### PROBLEMS TO WORK ON
A) Reproduce the passage of the dating-profile story starting with "I looked at" and going on through "And the next.".
B) Answer these from the dating-profile story:
(i) What three things does Heidi bring when she comes over?
(ii) What field does the second man say he is in?
(iii) What job does the last man's profile list?
C) Continue the dating-profile story from where it stops.

### DOCUMENT SECTION
^^^^^^^^

She came over bearing wine and sausage and cheese. (You’ve got to love a sister who brings sausage. There’s just something cool about that.) I booted up my computer, logged into the site and showed her the pictures of men I’ve been emailing. First one popped up, Heidi took one look at it and said, “Hehhhhhlllll nooooooo.”

“Why? He’s nice.”

“No.”

“He’s really smart.”

“No.”

“Why?”

“Because his eyes are so small he could use dental floss for a blindfold.”

I looked at the guy again. My sister was right. Now, how could I go on a date with a man who I would envision wrapping in dental floss?

“Okay,” I said. “Good call. What about this one?” I showed her a picture of an attractive guy and began to read his profile out loud.

Heidi stopped me. “Whoah! Whoah!! No. Would it hurt for him to smile or something? And look, he says he’s in nursing. You know what that means?”

“What?”

“It means he’s can dismember someone no problem. He’s been trained. Next!”

I didn’t mention to Heidi that she’s in nursing and she could dismember people. We clicked on the next one. And the next.

“Why don’t you just date a woman?” she asked.

“I would. I’m open to that actually, but I can’t seem to meet anyone.”

“There’s a chick right there!!” she pointed. Actually, there was. Did the woman mean to be listed with the men? Or was she transgendered? Hmmm. I clicked on the next one.

“Stop!! Stop!! I think I have an erection,” Heidi said.

We looked. Cute, nice smile, big blue eyes. Profile was spelled correctly. “I don’t understand,” I said. “He says he’s an engineer and he manages work sites. What does that mean?”

^^^^^^^^

### SUPPLIED DATA
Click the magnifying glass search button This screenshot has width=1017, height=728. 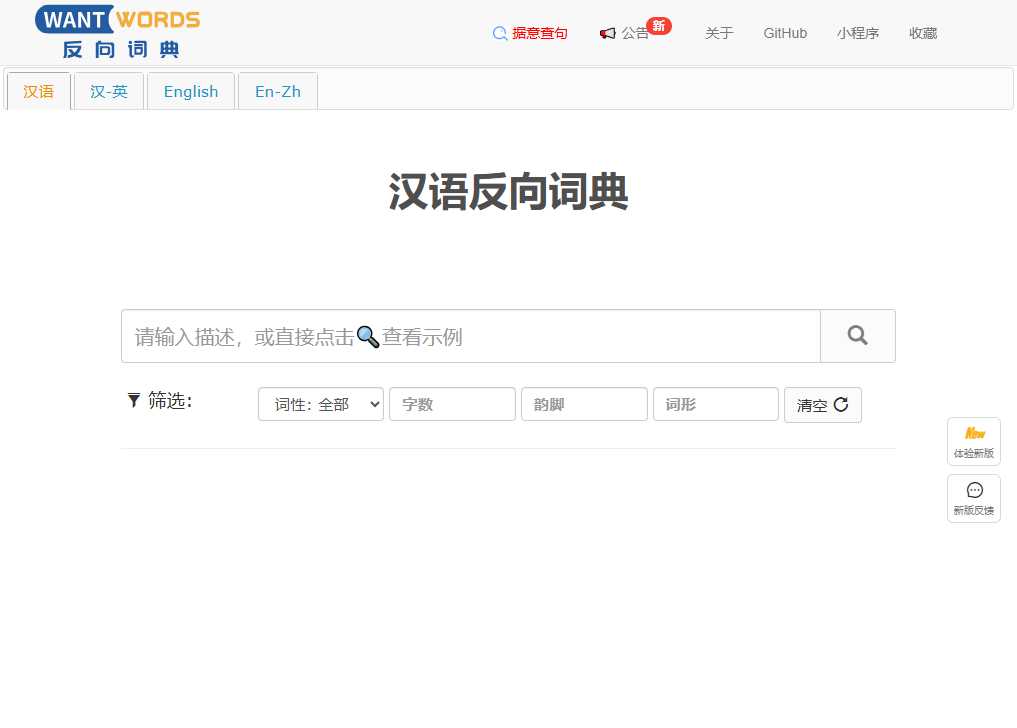click(857, 335)
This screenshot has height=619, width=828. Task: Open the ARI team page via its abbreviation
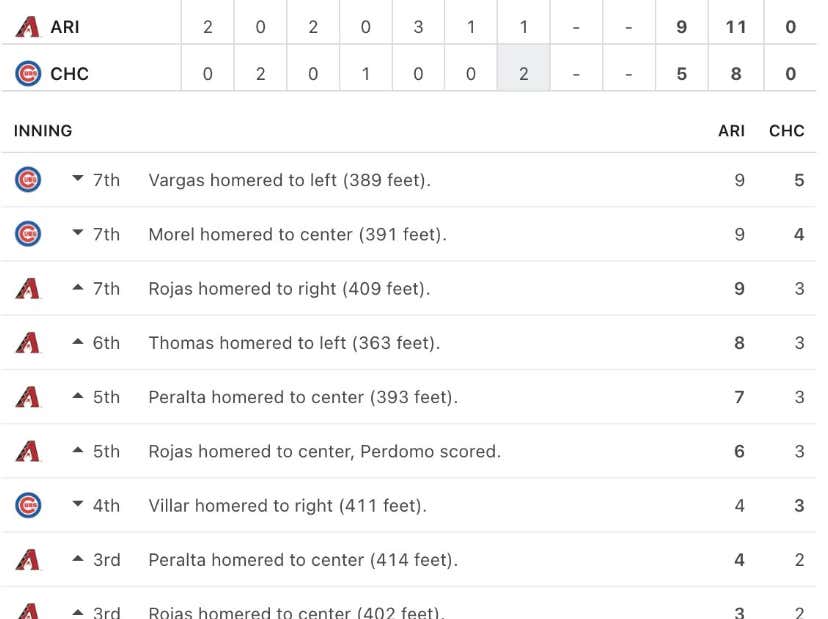click(65, 26)
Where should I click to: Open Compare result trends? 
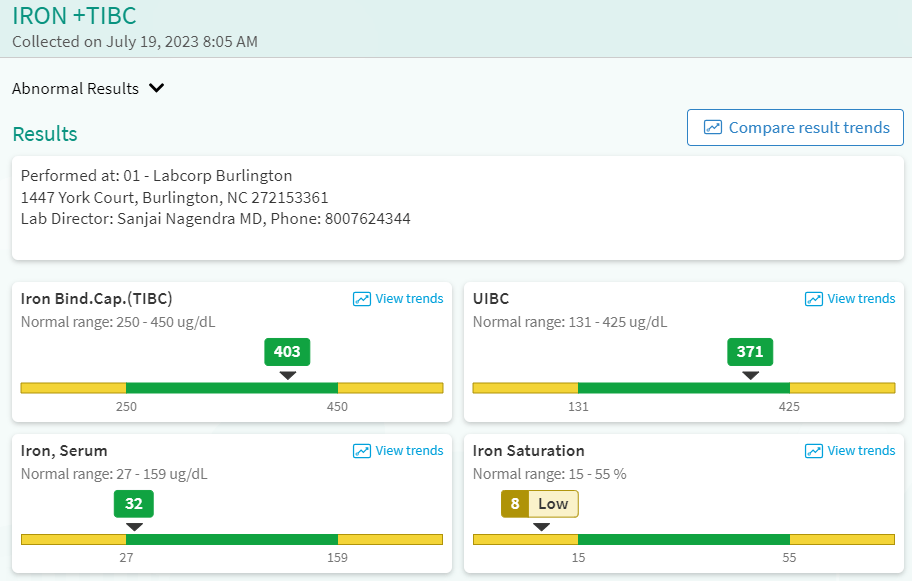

^^^^^^^^

### PER-TASK OUTPUTS
A)
I looked at the guy again. My sister was right. Now, how could I go on a date with a man who I would envision wrapping in dental floss?

“Okay,” I said. “Good call. What about this one?” I showed her a picture of an attractive guy and began to read his profile out loud.

Heidi stopped me. “Whoah! Whoah!! No. Would it hurt for him to smile or something? And look, he says he’s in nursing. You know what that means?”

“What?”

“It means he’s can dismember someone no problem. He’s been trained. Next!”

I didn’t mention to Heidi that she’s in nursing and she could dismember people. We clicked on the next one. And the next.

B)
(i) Wine, sausage and cheese.
(ii) Nursing.
(iii) He is an engineer who manages work sites.

C)
“Oh, honey, that means he’s blue collar mixed with white collar. Blue collar men, let me tell you, HOT. It doesn’t bother me at all that he’s 42 and lives with his parents.”

“No? It bothers me a little.”

“No. He’s saving for a house. Contact him.”

“He’s already contacted me.”

“Well, let’s read it!!”

That’s how the night went. Us, laughing, drinking, picking out men. It wasn’t like ordering a pizza as I think I said in “Easy Does It”. It was more like trying on jeans. Which one is a good fit? You’ve got to see a pair that looks cute enough to try on, but every pair fits differently, until you find the one that just hugs your ass like a….Hmmm. Better stop that extended metaphor. And stop thoughts like Ass Hugging. Thoughts like that could cause me to spontaneously combust.

If you have any advice for me, let me know. If my history with blundering is any indication on how dating is going to work for me…well…let’s just say this is going to be interesting.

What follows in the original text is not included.